Next semester I will be teaching a computational modelling course, to second-year physics undergraduates. The projects are mainly standard computational physics projects, like computing the orbits of the planets. Currently there is no machine learning (ML) project. Given how topical ML is, and how many jobs there in ML, this is perhaps a bit of an omission. I am working on fixing this, by developing a simple supervised learning ML project: Predicting probabilities of developing heart diseases using logistic regression.
The data is from the Framingham (Massachusetts, USA) heart study, a study of heart disease that has been ongoing in Massachusetts since 1948. I downloaded a dataset of Framingham data, of Ashish Bhardwaj on Kaggle, and the analysis in this post is heavily inspired by (the first half of) a Jupyter notebook of Nisha Choondassery, also on Kaggle.
Logistic regression is where we fit the logistic function p(x):
p(x) = 1 / [ 1 + exp( −β0 −β1x) ]
to the data. Here the probability p is of a variable x which is either 0 or 1, i.e., x is not continuous, it is a binary variable. In this case x = 1 if someone develops heart diseases within a ten-year period, and is 0 if they do not develop heart disease within ten years. The logistic function is basically the simplest function that goes continuously from 0 (at x = − ∞) to 1 (at x = ∞), and so logistic regression is basically the analog for a binary variable x, of linear regression for a continuous variable x. A straight line is basically the simplest function for a continuous variable.
The dataset from Kaggle has over three thousand surveyed people in it. For each person there are a number of potential risk factors for heart disease, plus whether in a ten-year period the person does or does not develop heart disease. One of these risk factors is age, in the range 30 to 70 years old. Above, I have binned the data in decade wide bins, and just plotted the fraction of people in each decade that go to develop heart disease – these are the blue bars.

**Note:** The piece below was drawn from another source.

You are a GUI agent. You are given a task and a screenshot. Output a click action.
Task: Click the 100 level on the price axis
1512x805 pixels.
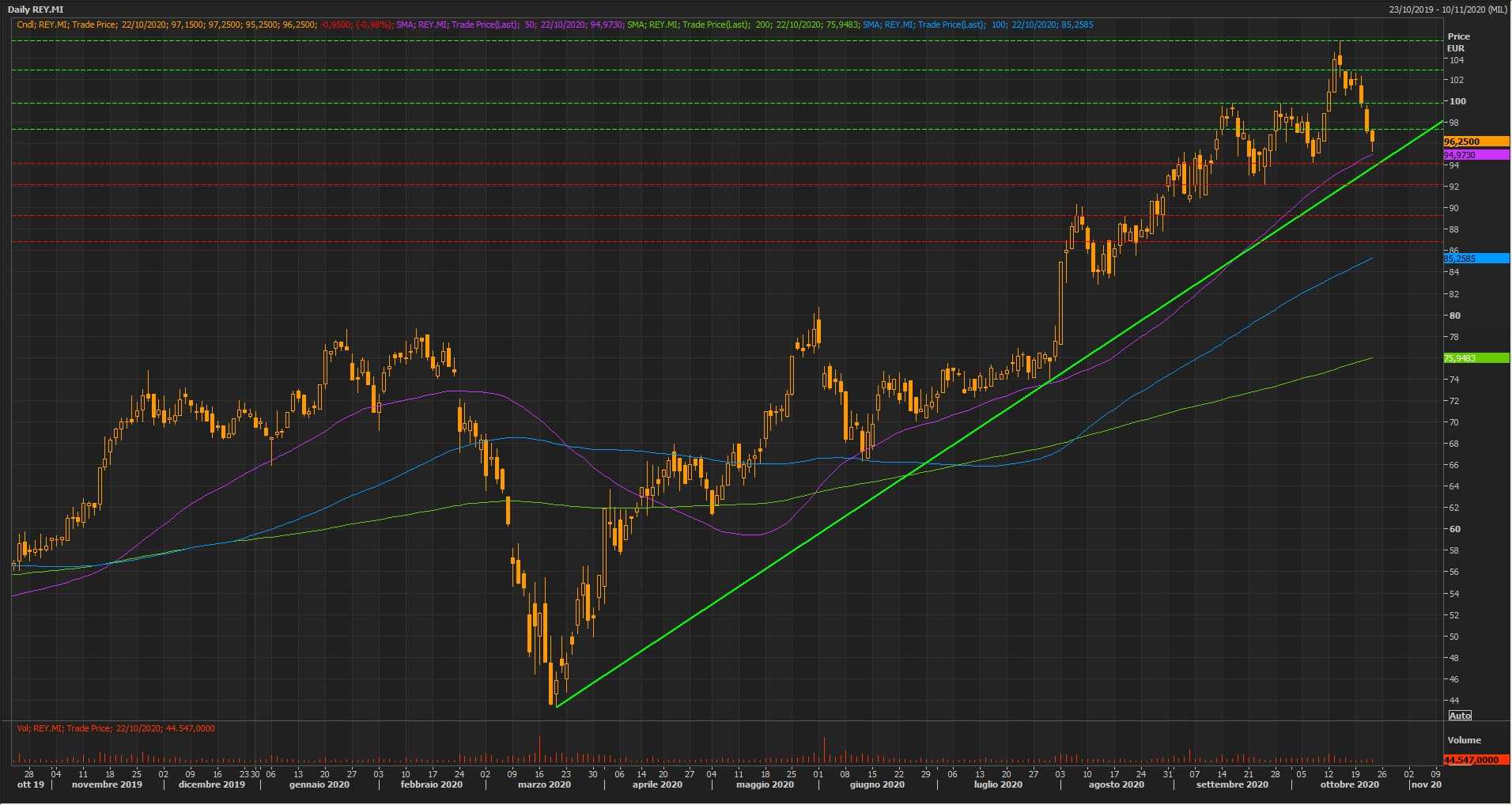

The logistic-function fit is shown as the red curve, and the bestfit values are: β0 = −5.7 and β1 = 0.077. The simple functional form of the logistic function looks OK, except perhaps for overestimating how steep the increase in risk is, in the 70s. The logistic function can be rewritten as
ln [ p(x)/(1-p(x)) ] = β0 + β1x
Now p(x)/(1-p(x)) is just the odds ratio of getting heart disease in the ten-year period, e.g., if 1 out of 10 get heart disease while 9 out of 10 don’t, p(x)/(1-p(x)) = 1/9. So we can write this as
ln [ odds ratio of getting heart disease in ten years ] = −5.7 + 0.077 * [age in years]
So, the odds ratio starts off very small when you are young, but is predicted to increase approximately as exp(0.077 * [age in years]) as you age. The plot of the log of the odds ratio looks like:

As you can see it is not very far from a straight line, apart from overpredicting the risk for people in their 70s. It looks like an exponential growth of the odds ratio for heart disease is a pretty reasonable first approximation., and so the logistic model is a sensible way of predicting how the risk of heart disease varies with age.
This is the supervised-learning flavour of ML. It is “supervised” because we give the algorithm/model (here the logistic function) data with both the variable we want to use as input to make predictions with (the age), and what we want to predict (heart disease), it is the latter that provides the “supervision”. Now that we have, in ML language, trained the model with the Framingham data, we can use it to make predictions, of the probability of developing heart disease.